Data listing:

** BEGIN **

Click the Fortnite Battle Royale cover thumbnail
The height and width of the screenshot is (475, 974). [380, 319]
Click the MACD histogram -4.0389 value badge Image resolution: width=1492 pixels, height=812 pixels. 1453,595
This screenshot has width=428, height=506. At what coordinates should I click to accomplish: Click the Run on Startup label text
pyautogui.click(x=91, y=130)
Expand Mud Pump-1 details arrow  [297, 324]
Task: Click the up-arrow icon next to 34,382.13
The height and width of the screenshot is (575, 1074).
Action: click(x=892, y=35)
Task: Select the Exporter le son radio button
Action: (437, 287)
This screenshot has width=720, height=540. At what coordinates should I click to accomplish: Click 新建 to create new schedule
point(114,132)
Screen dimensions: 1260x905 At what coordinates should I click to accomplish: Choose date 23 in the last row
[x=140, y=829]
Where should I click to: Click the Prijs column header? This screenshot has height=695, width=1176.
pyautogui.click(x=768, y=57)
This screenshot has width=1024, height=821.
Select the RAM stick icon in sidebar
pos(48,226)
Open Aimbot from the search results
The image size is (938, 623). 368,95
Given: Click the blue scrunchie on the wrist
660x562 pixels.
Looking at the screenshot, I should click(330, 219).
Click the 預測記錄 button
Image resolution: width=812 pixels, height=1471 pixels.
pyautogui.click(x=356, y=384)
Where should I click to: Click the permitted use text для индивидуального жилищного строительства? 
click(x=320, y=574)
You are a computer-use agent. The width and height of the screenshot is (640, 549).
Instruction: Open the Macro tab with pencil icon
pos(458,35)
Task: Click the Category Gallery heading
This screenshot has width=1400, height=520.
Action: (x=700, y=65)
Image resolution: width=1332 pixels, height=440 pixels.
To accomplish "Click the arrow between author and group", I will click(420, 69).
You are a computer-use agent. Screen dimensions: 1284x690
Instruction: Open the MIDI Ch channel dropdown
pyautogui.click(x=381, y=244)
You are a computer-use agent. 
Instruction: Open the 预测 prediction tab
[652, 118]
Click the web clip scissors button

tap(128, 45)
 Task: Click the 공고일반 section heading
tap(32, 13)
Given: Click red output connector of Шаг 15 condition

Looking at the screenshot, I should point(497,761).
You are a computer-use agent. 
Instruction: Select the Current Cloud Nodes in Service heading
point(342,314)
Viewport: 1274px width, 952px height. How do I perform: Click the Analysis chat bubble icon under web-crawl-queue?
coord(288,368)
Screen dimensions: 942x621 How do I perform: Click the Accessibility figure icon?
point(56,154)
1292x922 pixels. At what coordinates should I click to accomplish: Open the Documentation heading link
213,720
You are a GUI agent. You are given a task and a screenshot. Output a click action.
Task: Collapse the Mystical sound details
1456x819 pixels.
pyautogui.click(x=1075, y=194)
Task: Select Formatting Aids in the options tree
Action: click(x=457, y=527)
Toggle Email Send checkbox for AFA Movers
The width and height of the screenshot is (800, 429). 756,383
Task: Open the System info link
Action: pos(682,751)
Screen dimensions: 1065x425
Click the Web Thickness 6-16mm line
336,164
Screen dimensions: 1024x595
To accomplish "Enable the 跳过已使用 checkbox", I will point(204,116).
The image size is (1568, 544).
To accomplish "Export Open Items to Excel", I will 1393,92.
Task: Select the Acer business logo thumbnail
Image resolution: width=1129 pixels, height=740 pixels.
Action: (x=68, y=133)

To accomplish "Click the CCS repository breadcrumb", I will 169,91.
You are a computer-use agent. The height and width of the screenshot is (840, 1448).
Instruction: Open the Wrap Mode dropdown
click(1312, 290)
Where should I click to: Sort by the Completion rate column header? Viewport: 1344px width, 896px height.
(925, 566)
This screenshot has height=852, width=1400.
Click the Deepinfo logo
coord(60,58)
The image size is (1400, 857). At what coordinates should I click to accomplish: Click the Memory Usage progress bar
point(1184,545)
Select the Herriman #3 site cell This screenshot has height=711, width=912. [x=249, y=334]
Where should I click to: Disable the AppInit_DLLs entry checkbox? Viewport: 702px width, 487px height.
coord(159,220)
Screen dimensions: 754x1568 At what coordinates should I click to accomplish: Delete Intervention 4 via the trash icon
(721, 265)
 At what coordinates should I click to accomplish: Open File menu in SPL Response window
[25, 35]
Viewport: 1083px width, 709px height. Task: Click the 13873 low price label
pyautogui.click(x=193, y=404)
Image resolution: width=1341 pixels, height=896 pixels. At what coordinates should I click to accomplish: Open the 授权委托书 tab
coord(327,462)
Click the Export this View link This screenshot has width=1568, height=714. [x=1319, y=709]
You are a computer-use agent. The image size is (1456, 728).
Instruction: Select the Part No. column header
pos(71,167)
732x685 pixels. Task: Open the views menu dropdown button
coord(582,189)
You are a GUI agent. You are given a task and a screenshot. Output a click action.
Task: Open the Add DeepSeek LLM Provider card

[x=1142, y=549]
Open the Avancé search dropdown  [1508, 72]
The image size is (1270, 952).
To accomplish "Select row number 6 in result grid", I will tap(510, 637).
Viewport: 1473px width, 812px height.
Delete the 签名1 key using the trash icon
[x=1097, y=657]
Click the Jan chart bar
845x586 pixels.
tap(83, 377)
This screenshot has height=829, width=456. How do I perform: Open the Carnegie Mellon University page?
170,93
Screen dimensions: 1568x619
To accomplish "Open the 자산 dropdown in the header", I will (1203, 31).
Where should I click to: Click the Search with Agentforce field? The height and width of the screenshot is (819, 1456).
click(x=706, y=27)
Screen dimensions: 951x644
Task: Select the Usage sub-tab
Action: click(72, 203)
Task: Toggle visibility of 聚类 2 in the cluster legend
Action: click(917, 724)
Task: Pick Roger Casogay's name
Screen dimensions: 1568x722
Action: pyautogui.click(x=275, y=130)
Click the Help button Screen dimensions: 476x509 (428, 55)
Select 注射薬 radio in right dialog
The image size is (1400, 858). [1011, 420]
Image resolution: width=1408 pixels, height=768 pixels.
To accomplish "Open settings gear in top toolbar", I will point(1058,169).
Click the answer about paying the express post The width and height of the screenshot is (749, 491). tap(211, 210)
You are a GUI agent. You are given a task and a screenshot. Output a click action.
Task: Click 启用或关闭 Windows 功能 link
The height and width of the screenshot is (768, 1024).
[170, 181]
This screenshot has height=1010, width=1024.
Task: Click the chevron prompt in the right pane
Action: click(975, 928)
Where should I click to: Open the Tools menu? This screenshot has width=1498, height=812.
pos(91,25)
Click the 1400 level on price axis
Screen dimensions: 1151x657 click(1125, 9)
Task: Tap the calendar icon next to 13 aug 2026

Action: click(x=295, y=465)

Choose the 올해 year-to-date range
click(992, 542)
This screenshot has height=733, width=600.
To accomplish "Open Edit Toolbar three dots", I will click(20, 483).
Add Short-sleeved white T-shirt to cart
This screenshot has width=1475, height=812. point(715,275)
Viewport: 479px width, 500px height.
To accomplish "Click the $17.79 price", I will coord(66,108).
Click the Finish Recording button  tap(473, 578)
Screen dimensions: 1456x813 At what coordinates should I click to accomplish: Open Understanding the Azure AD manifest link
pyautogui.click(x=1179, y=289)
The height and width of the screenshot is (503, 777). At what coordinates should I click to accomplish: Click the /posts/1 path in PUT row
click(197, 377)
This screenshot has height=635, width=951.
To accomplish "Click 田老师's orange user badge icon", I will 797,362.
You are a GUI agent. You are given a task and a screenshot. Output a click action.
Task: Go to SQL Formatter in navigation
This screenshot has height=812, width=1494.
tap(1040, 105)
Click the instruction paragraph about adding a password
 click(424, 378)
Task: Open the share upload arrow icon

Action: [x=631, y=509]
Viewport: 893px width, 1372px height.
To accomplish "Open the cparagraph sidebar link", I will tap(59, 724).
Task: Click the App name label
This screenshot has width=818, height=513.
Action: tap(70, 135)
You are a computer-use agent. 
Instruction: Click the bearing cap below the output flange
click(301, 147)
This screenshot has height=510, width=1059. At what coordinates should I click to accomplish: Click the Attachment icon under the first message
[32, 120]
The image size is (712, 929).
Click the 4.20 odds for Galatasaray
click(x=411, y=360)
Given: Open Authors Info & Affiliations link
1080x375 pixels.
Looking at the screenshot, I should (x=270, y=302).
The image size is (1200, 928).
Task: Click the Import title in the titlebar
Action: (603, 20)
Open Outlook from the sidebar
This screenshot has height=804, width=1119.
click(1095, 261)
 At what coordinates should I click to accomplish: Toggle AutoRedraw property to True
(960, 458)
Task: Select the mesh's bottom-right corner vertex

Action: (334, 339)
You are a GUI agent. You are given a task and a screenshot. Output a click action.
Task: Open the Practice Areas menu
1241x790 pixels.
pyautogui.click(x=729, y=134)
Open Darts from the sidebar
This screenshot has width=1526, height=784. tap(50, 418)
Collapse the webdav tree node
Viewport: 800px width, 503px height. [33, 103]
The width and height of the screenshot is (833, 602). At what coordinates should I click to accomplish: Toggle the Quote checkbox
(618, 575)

** END **

Task brief:
Set down the stretch of the material above from the line that contains "Task: Click the Category Gallery heading" through the line that contains "Action: click(x=457, y=527)", reproducing each line precisely, with both of those lines included.

Reply:
Task: Click the Category Gallery heading
This screenshot has width=1400, height=520.
Action: (x=700, y=65)
Image resolution: width=1332 pixels, height=440 pixels.
To accomplish "Click the arrow between author and group", I will click(420, 69).
You are a computer-use agent. Screen dimensions: 1284x690
Instruction: Open the MIDI Ch channel dropdown
pyautogui.click(x=381, y=244)
You are a computer-use agent. 
Instruction: Open the 预测 prediction tab
[652, 118]
Click the web clip scissors button

tap(128, 45)
 Task: Click the 공고일반 section heading
tap(32, 13)
Given: Click red output connector of Шаг 15 condition

Looking at the screenshot, I should point(497,761).
You are a computer-use agent. 
Instruction: Select the Current Cloud Nodes in Service heading
point(342,314)
Viewport: 1274px width, 952px height. How do I perform: Click the Analysis chat bubble icon under web-crawl-queue?
coord(288,368)
Screen dimensions: 942x621 How do I perform: Click the Accessibility figure icon?
point(56,154)
1292x922 pixels. At what coordinates should I click to accomplish: Open the Documentation heading link
213,720
You are a GUI agent. You are given a task and a screenshot. Output a click action.
Task: Collapse the Mystical sound details
1456x819 pixels.
pyautogui.click(x=1075, y=194)
Task: Select Formatting Aids in the options tree
Action: click(x=457, y=527)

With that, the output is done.